_GIVEN PROBLEM_
Locate every line in the entries below that contains the word "width", and copy each of those lines.

_RECORD EXTRACTS_
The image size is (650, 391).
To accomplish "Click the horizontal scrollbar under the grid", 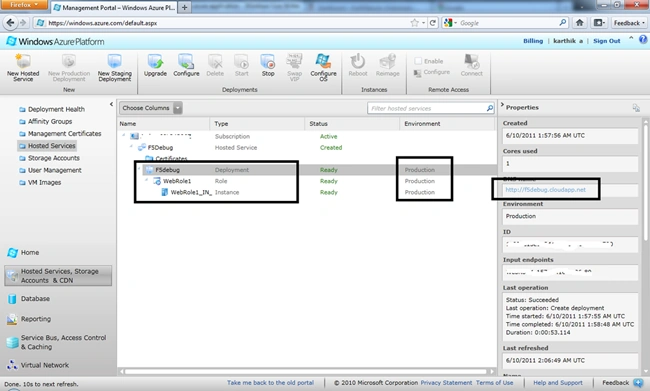I will click(x=306, y=372).
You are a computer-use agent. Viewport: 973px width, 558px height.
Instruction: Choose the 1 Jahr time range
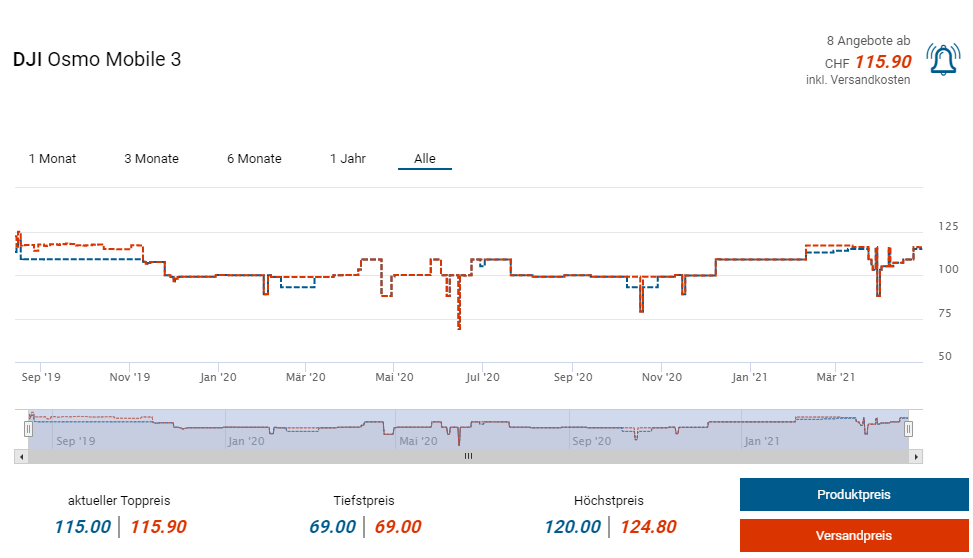point(348,159)
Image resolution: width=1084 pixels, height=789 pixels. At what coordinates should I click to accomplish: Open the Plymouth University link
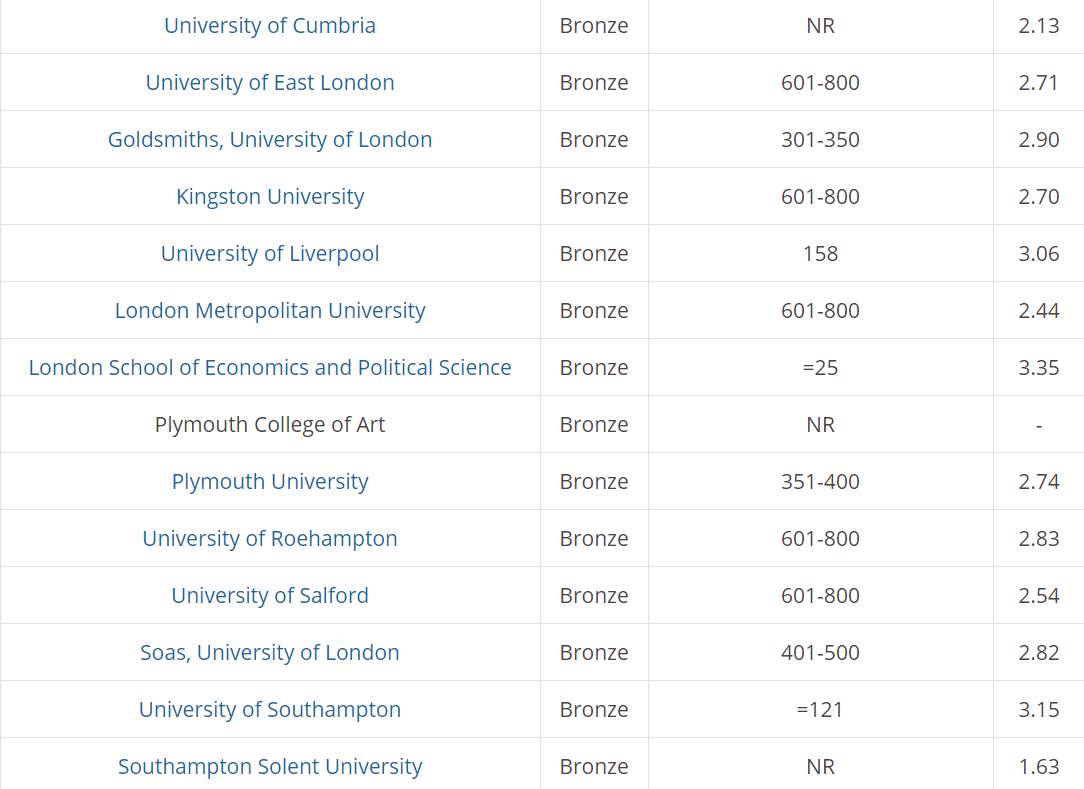pyautogui.click(x=270, y=481)
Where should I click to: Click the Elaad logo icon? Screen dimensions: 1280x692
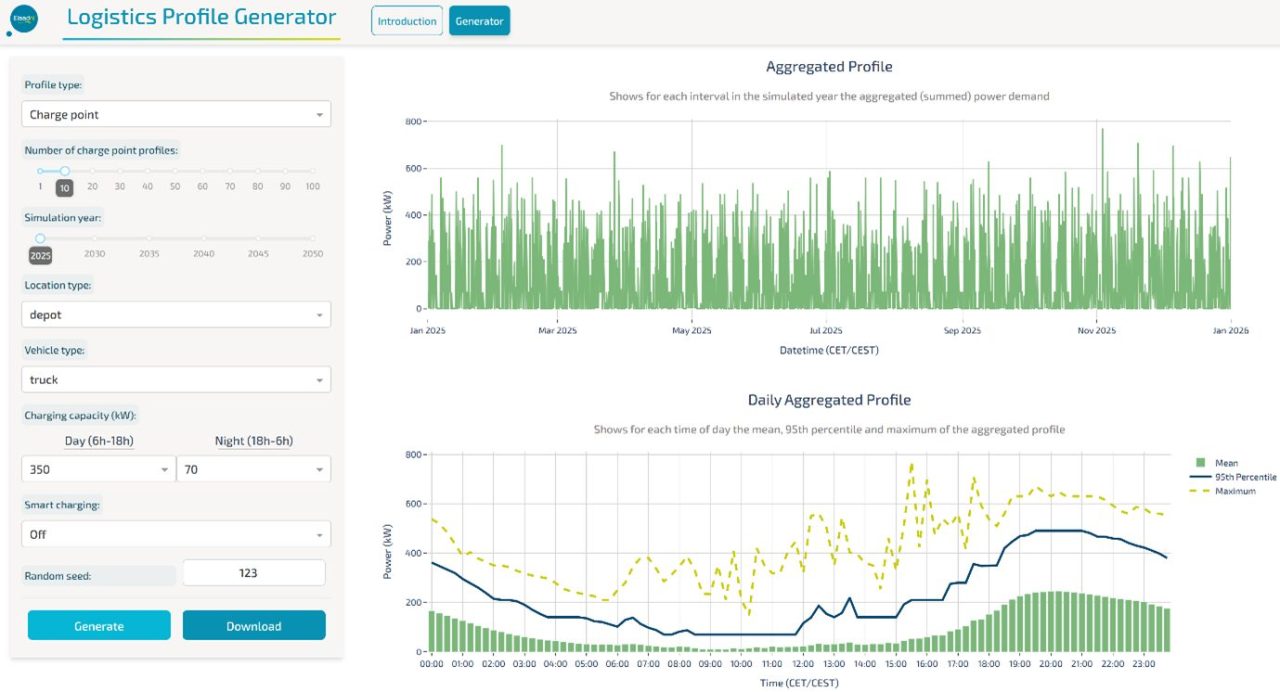(x=22, y=20)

_WRITTEN ANSWER_
You are a computer-use agent. Viewport: 973px width, 558px height.
Image resolution: width=1084 pixels, height=789 pixels. At what coordinates should I click to accomplish: Open the Plymouth University link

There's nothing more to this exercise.